Work item A: In the malaria passage, update the text from "Emergence and spread" through "achieved till now.": begin at the words that contain "Emergence and spread" and stop after "achieved till now.", replacing "scientific community" with "research community".
Work item B: For each statement below, decide whether the malaria passage supports it. Answer yes or no, and quote the words of the passage that settle it. (i) Plasmodium falciparum is named as the most lethal species. (ii) The disease is mostly prevalent in South Asia. (iii) Efforts to develop a malaria vaccine have met with wide success.
Source text START
Malaria remains one of the most dreadful diseases affecting millions of
people across the world. It is an infectious disease spread through the (female
anopheles) mosquito caused by the parasitic protozoans belonging to genus
Plasmodium. The most lethal species is Plasmodium falciparum which if left untreated,
may cause organ failures (severe malaria) or may accumulate in brain (cerebral
malaria) causing coma and finally leading to the death. The disease is mostly prevalent
in Sub-Saharan Africa. Children under the age of 5 years, pregnant women and
travellers to the malaria prone area are particularly at higher risk of getting malaria. It
is typically diagnosed by microscopic examination of blood using blood film or
antigen-based rapid diagnostic tests. The treatment of malaria comprises various
synthetic, natural analogues administered orally or parenterally. The choice of
therapeutic agents depends on the species of parasite, pattern of resistance and the
seriousness of the infection.
Emergence and spread of the multidrug resistant strains of the causative organisms has
extremely limited the choice of antimalarial chemotherapeutics. Only limited treatment
options are currently available due to the resistant species highlighting the need of
efficient research for developing newer broad spectrum antimalarial drugs. The
discovery of potent vaccine against malaria still remains a major challenge amongst
scientific community, with only limited success achieved till now.
Source text END
Record excerpts START
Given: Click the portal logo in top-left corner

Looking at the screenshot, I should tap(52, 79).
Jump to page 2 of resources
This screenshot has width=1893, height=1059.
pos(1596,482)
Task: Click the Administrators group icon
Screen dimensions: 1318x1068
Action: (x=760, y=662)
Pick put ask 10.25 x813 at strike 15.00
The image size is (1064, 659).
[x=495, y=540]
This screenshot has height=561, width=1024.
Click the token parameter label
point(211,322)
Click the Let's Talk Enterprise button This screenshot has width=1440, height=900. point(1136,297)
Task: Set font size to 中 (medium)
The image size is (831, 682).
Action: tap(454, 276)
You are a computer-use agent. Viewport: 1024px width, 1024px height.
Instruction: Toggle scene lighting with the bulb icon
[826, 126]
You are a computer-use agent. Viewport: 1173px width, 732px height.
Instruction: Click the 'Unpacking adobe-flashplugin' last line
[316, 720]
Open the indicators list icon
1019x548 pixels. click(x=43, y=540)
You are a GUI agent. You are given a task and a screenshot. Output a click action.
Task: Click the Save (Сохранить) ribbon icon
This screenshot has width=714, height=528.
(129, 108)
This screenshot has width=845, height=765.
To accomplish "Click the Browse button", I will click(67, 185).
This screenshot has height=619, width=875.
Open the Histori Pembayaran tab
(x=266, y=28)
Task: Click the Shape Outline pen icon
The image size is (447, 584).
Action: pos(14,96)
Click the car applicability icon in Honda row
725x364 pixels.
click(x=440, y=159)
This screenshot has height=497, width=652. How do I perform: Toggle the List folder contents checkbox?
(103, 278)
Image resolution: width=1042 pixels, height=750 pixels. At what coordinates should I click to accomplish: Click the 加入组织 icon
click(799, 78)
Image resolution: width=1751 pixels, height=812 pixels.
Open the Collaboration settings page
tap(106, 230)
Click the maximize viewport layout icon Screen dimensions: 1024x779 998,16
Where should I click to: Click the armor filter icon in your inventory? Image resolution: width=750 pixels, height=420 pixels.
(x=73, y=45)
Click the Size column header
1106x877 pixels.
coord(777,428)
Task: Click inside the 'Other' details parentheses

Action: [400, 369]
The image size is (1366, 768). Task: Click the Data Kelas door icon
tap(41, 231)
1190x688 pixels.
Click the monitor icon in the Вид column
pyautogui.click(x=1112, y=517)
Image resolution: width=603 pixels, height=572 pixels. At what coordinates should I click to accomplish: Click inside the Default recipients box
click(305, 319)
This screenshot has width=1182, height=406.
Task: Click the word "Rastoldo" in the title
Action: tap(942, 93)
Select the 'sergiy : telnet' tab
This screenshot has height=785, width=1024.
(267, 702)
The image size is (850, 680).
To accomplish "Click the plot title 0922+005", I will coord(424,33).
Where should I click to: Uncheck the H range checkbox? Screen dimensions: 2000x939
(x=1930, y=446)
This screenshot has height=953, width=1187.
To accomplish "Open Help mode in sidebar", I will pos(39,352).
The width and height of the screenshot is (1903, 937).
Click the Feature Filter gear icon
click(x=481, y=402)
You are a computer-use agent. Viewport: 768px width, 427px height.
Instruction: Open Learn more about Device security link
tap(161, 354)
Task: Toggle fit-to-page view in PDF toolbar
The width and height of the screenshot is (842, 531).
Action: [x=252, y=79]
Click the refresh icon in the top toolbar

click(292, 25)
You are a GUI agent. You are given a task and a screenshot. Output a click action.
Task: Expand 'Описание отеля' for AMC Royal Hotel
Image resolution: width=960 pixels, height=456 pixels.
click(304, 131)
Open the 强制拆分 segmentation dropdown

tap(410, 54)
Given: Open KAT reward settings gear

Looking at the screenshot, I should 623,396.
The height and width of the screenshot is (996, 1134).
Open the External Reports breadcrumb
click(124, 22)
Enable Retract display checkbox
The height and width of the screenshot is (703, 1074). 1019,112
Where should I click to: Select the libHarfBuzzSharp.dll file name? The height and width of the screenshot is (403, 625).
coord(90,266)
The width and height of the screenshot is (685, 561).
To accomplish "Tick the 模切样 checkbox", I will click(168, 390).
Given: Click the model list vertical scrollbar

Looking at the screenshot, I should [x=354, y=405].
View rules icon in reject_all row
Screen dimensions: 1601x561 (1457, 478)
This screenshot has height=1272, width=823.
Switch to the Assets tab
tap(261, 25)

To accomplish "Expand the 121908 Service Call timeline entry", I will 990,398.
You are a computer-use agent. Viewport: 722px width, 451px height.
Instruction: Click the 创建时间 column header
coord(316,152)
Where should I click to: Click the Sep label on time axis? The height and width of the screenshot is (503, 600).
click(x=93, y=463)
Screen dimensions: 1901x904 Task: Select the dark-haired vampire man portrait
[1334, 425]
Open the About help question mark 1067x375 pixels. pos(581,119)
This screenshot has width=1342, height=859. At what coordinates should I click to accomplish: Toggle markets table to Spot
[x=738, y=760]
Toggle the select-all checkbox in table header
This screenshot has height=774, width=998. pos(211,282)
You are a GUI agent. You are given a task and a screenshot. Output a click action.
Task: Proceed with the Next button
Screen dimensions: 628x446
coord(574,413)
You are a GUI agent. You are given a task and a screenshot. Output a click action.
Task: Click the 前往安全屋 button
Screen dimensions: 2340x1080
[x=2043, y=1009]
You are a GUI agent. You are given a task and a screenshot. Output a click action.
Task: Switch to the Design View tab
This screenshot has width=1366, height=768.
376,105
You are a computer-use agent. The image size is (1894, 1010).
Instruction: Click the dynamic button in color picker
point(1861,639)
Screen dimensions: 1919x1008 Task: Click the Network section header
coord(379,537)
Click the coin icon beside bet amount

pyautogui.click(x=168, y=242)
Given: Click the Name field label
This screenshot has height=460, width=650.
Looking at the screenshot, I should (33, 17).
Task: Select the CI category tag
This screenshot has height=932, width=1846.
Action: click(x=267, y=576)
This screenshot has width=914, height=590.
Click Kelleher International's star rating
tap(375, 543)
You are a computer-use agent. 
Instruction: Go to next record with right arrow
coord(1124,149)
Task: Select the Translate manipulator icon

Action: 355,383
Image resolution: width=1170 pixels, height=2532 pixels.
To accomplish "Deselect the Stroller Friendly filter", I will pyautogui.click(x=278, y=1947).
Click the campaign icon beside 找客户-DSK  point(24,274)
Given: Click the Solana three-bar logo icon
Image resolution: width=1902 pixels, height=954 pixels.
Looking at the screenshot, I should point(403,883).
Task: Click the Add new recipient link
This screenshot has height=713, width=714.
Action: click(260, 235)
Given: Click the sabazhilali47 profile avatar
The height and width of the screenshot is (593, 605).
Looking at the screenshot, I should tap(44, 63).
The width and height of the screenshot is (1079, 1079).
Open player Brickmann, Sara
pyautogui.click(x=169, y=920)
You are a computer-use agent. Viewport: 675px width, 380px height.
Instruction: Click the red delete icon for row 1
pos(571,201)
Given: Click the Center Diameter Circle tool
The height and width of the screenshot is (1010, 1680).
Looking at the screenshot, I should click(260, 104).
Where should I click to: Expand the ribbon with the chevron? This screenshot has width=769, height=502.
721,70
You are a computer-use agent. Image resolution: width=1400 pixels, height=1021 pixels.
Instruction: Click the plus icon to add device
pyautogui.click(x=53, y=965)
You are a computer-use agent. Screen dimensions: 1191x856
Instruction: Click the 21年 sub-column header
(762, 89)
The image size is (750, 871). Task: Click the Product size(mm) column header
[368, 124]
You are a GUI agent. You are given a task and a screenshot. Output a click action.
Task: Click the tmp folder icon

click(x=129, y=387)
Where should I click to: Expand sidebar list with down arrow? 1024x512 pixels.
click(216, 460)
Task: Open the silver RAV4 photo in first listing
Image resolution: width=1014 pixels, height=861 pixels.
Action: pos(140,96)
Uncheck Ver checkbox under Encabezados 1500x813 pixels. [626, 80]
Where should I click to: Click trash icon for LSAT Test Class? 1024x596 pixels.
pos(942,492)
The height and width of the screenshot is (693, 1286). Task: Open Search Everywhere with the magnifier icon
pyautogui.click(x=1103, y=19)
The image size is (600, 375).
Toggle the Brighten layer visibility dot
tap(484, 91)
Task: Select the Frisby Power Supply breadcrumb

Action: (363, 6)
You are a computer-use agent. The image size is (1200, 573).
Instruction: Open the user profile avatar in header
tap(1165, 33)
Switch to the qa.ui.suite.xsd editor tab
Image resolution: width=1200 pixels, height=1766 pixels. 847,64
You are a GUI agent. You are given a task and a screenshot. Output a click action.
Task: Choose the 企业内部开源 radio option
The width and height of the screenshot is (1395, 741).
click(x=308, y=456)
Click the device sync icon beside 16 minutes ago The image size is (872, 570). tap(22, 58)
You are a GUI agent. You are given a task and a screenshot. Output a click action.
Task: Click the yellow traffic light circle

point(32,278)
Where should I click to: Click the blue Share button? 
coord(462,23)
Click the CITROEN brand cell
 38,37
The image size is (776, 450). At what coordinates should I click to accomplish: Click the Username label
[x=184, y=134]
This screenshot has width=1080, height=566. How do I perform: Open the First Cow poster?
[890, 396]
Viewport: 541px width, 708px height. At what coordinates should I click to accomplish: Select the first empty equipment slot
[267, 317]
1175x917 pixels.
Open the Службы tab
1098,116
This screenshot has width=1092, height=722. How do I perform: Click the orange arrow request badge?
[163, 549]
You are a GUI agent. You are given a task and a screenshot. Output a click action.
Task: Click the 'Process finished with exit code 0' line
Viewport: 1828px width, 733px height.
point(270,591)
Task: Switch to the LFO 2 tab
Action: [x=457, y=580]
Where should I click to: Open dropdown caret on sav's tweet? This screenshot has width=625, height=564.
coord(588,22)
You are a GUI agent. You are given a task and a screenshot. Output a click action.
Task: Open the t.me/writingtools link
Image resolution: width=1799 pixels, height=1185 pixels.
Record excerpts END
Answer area A:
Emergence and spread of the multidrug resistant strains of the causative organisms has
extremely limited the choice of antimalarial chemotherapeutics. Only limited treatment
options are currently available due to the resistant species highlighting the need of
efficient research for developing newer broad spectrum antimalarial drugs. The
discovery of potent vaccine against malaria still remains a major challenge amongst
research community, with only limited success achieved till now.

Answer area B:
(i) Yes: "The most lethal species is Plasmodium falciparum"
(ii) No: "The disease is mostly prevalent in Sub-Saharan Africa"
(iii) No: "with only limited success achieved till now"